Directions for Further Study
MTWA has been well established as a valuable predictor of risk for SCD among patients with structural heart disease. However, significant questions remain. MTWA is a dynamic phenomenon that is affected, for example, by heart rate and by β-blockade. It is not known how early MTWA should be measured after MI for the best long-term risk prediction and how often MTWA testing should be repeated. Because a patient’s arrhythmogenic substrate may change over time (because of scar maturation, ischemic events, changes in left ventricular function), serial MTWA testing will likely add value to risk assessment. The value of MTWA measurement during dual-chamber pacing or during pharmacologic heart rate elevation requires further study, as does the modified moving average technique. The magnitude of MTWA and its onset heart rate may contribute additional prognostic information to the traditional MTWA test. The usefulness of MTWA as a prognostic tool in lower risk populations (such as patients with preserved left ventricular function after MI) has only begun to be explored.54 Finally, genetic polymorphisms that underlie susceptibility to MTWA (and to ventricular arrhythmia) require exploration.

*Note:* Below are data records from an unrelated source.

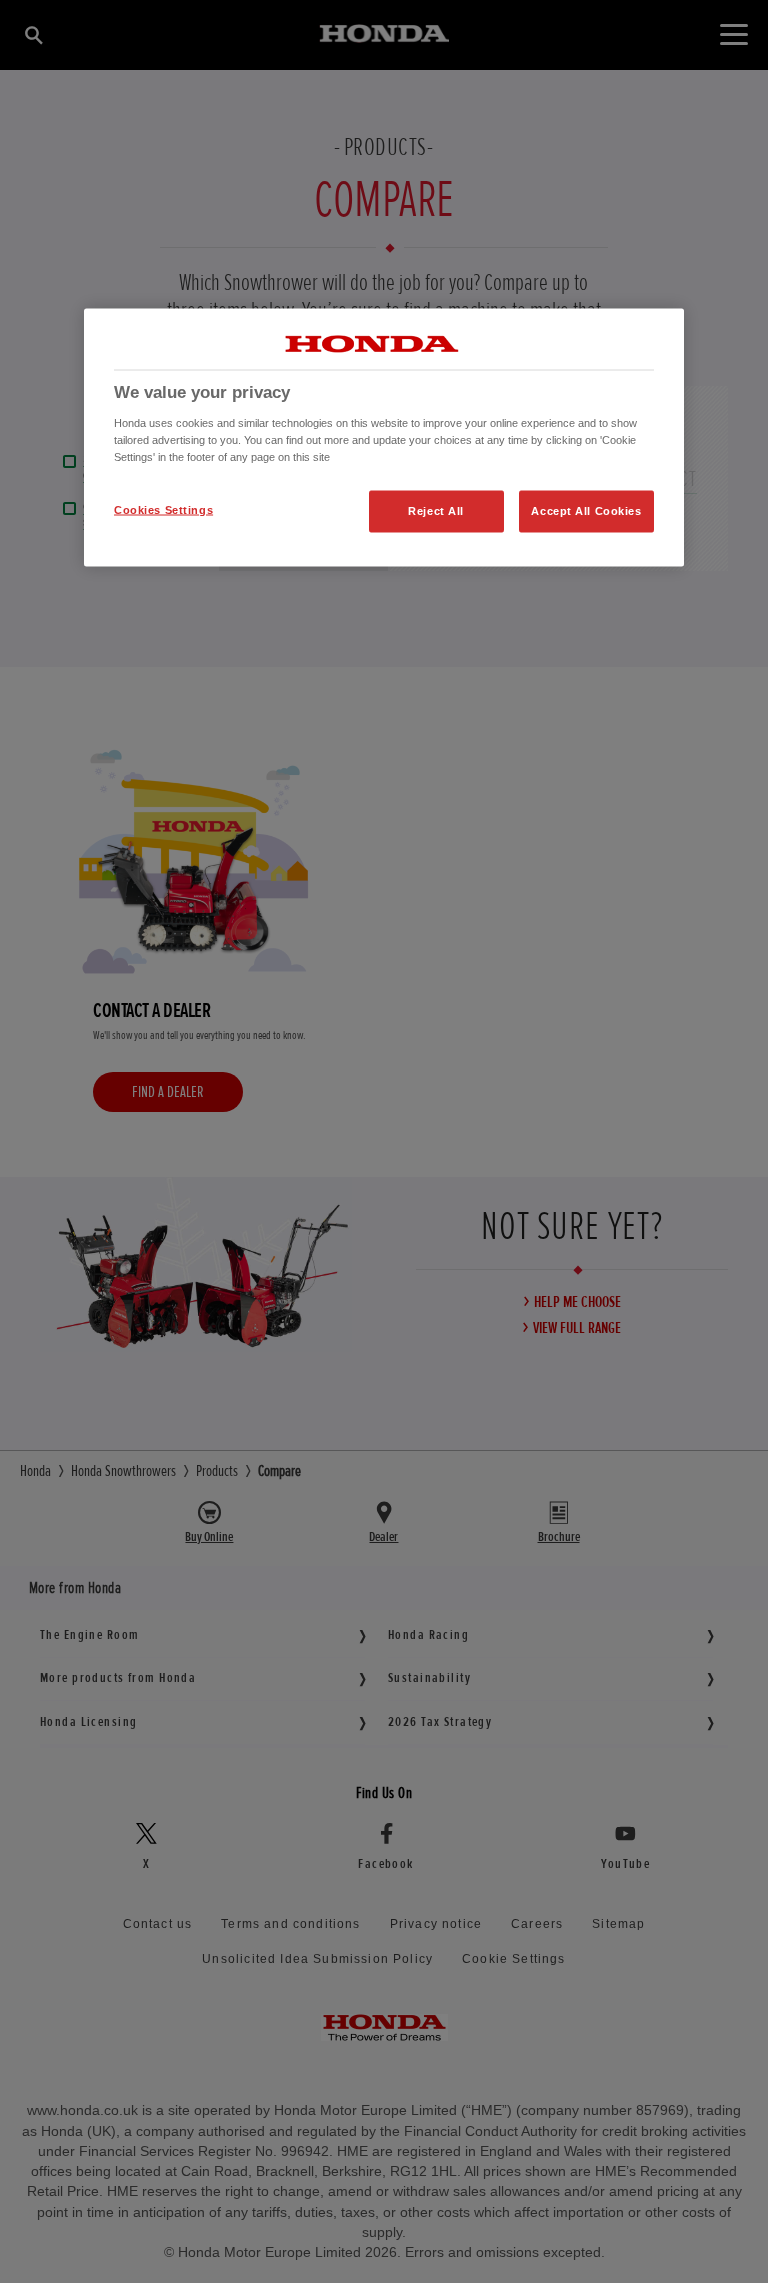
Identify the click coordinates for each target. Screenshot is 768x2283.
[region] (384, 438)
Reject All (436, 511)
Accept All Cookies (586, 511)
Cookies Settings (163, 510)
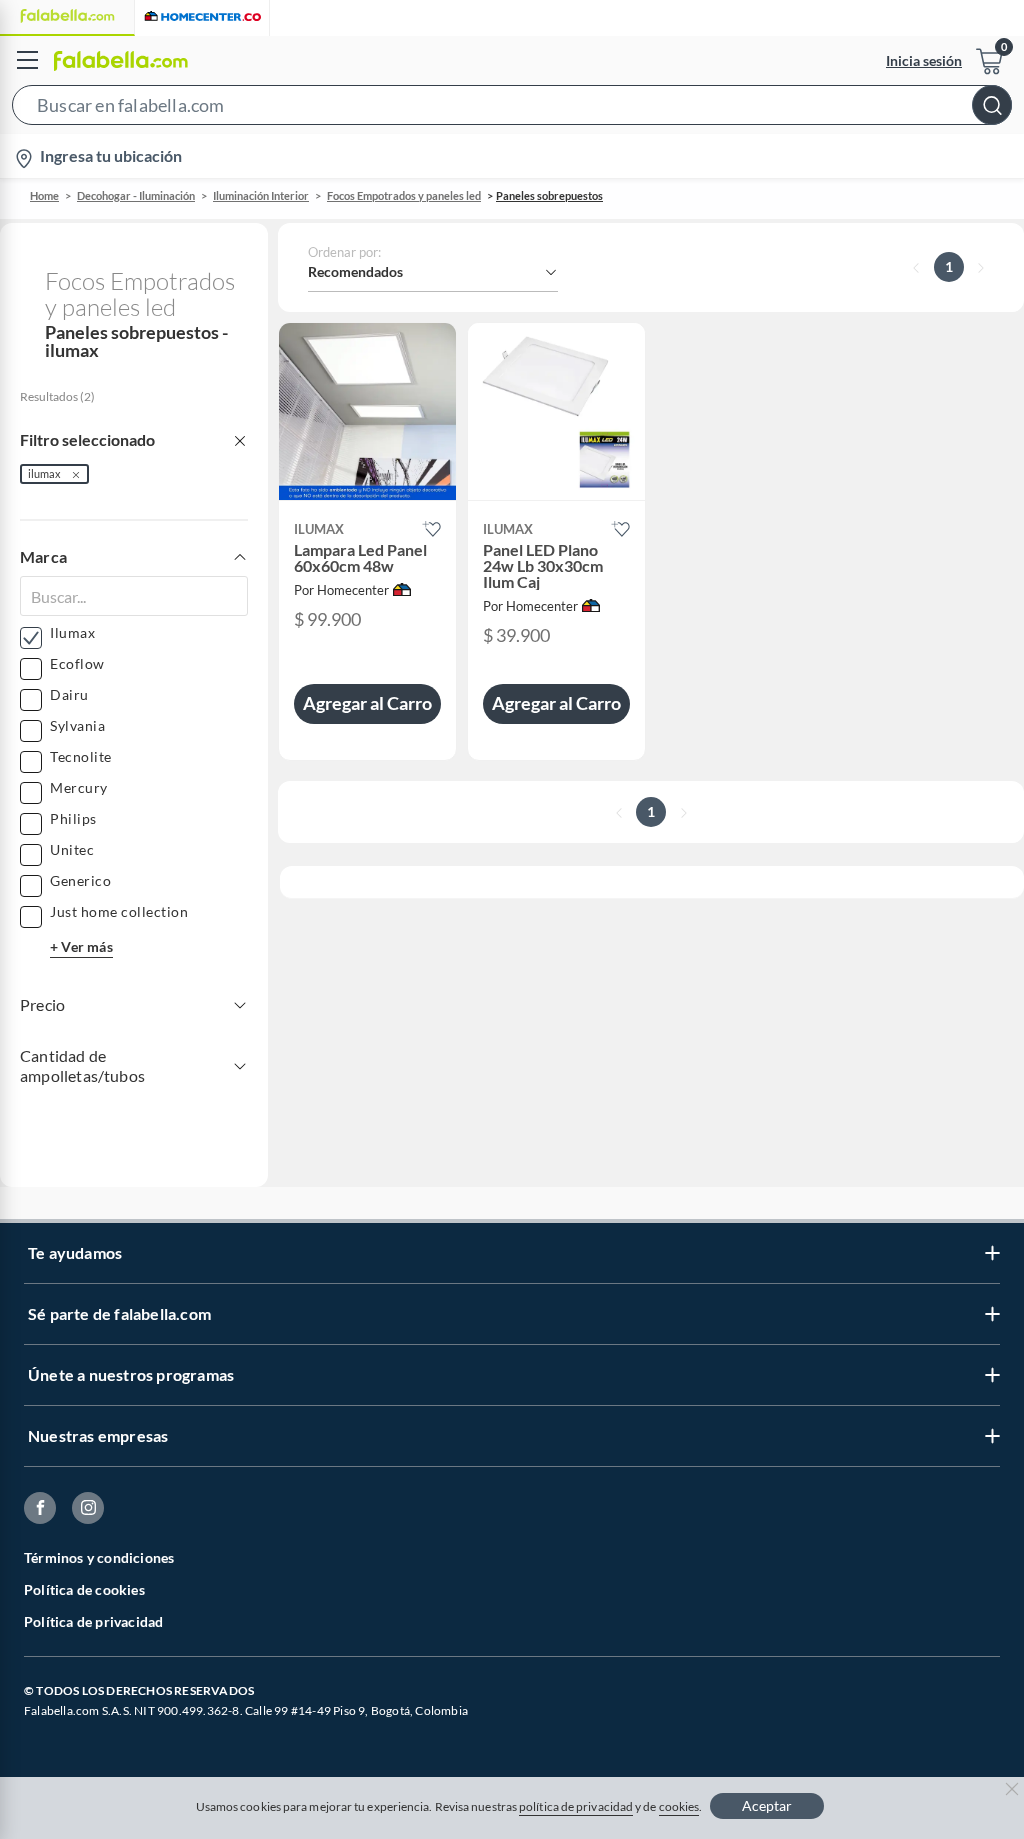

Signal-Averaged Electrocardiography
Gioia Turitto, Raushan Abdula, and Nabil El-Sherif
Signal-averaged electrocardiography (SAECG) is one of several proposed methods for noninvasive risk stratification for SCD. The term signal-averaged electrocardiography refers to techniques for improving the signal/noise ratio, thus allowing analysis of signals that are too small to be detected by routine measurement. Among such signals are those arising from areas of slow and inhomogeneous conduction in diseased ventricular myocardium (usually referred to as late potentials [LPs]). These potentials are small because the activation front is slow and fractionated, the mass of tissue undergoing depolarization is small, or both. LPs are of clinical relevance because they may identify a substrate for re-entrant ventricular excitation.60
Important technical advances in the field of SAECG in the early 1980s included the introduction and refinement of filtering techniques, the selection of bipolar orthogonal leads, and their combination into a vector magnitude for maximal sensitivity as well as the use of computer algorithms to identify QRS offset and provide numeric values for signals in the terminal part of the QRS.61 In 1991, a Task Force of the American College of Cardiology (ACC), the American Heart Association (AHA), and the European Society of Cardiology (ESC) published standards for the acquisition and analysis of LPs and attempted to define clinical indications for the SAECG.62 The Task Force original recommendations were updated by an ACC Expert Consensus Document.63 The recommended applications consisted of risk stratification for future arrhythmic events and SCD in survivors of MI and prediction of malignant ventricular tachyarrhythmias in patients with coronary artery disease (CAD) and syncope or asymptomatic nonsustained VT. Other groups of patients with organic heart disease in whom SAECG has been used for risk stratification for SCD include patients with idiopathic dilated cardiomyopathy, hypertrophic cardiomyopathy, right ventricular cardiomyopathy. More recently, the prognostic value of SAECG was examined in a statement prepared by a Joint ACC/AHA/Heart Rhythm Society Writing Group on noninvasive risk stratification techniques for identifying patients at risk of SCD.64 This Expert Consensus Document acknowledged that an abnormal SAECG may identify patients with prior MI at risk of SCD. Given its high negative predictive accuracy, SAECG could be useful for the identification of low-risk patients. However, the document noted that routine use of SAECG to identify patients at high risk for SCD is not adequately supported by existing data and further studies would be required to assess the usefulness of this test.